Simple sugar swaps to help you cut down 4 tsp per serving

• Do your calculations

Our supermarkets are full of sugar and this can be found in the most unexpected items such as ready meals, gravy powder, spice blends, bread and even pizza. Awareness is the first step. Food labelling can be tricky to decipher, with food manufacturers constantly trying to trick us into thinking their product is healthier than it really is. The general rule of thumb is to look at the sugar content on the nutritional information and compare this to the serving size the values refer to. 4g of sugar is the equivalent of a tsp. The World Health Organisation recommends no more than approx. 6 tsp per day for an adult (25g) and 12g (3 tsp) for a child aged 4-11 years and zero for under 2 years old. When some low-fat yoghurts can contain up to 7 tsp of sugar, pasta sauce up to 11 tsp of sugar, bread up to 1 tsp per slice, it can be a real eye-opener to calculate our daily exposure. There are lots of tools to help, including phone apps, including Change4life tips. If you would like to reduce sugar for the whole family, I can offer lots of delicious recipes, including cakes, biscuits and even confectionary in my book The Sugar Free Family Cookbook

2• Get savvy. 

Food manufacturers like to baffle us with science. Your body doesn’t differentiate between refined or unrefined sugar, honey or agave, grape juice or cane juice, dates or Muscovado sugar – it is all converted in exactly the same way. It all spikes your blood sugars and all contain the more detrimental fructose. There are a huge number of names for sugar, here are just a few: agave nectar, cane juice crystals, barley malt, panocha, molasses syrup and trechalose. 

• Switch. 

You can switch to using a natural sweetener that has no impact on blood sugars or insulin and contains zero fructose. This would be Xylitol (sounds unnatural but it is made from a wood bark). This is available in most supermarkets and the most popular brand is Total Sweet. You can also use Stevia, made from natural stevia leaf, but this is about 300x as sweet as sugar so not so easy to use in recipes. I find buying in liquid form is useful as it only needs a few drops. You can also use erythritol. Again, this sounds like a scary unnatural sweetener but it is made from an alcohol. It does not affect blood sugar or cause an insulin response and, just like xylitol, you can use it just as you would sugar. I like the brands Sukrin and Natvia.

• Reduce. 

Whether you are opting for natural sweeteners listed above or simply want to reduce your sugar intake, it is much easier than you think. I did an experiment with a school and we reduce sugar in all recipes by 10% every week or two.

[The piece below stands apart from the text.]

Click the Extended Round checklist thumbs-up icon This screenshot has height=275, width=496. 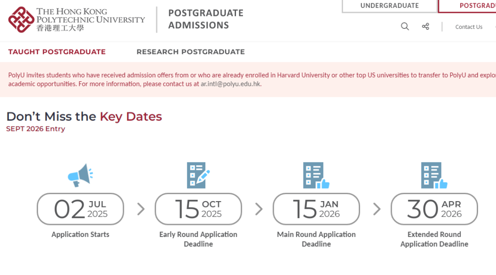click(434, 175)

We took it to over 40% before it affected the taste or texture of the food – no one noticed. That means we are consuming 40% of unnecessary sugar! Remember as you cut out sugar, your palate changes and you require less and less sweet things.

• Eat Real Food 

Remember every time you eat or drink you are either feeding disease or fighting it. Your health will dramatically improve if you cook from scratch and cut out the food manufacturer. Processed food is often full of sugar, salt and unhealthy fats. Eating real food is packed with nutrients, antioxidants and is colourful (not beige coloured like most man-made food). If you read the label and don’t recognise the ingredients, move on. You should not need a chemistry degree to decipher your food.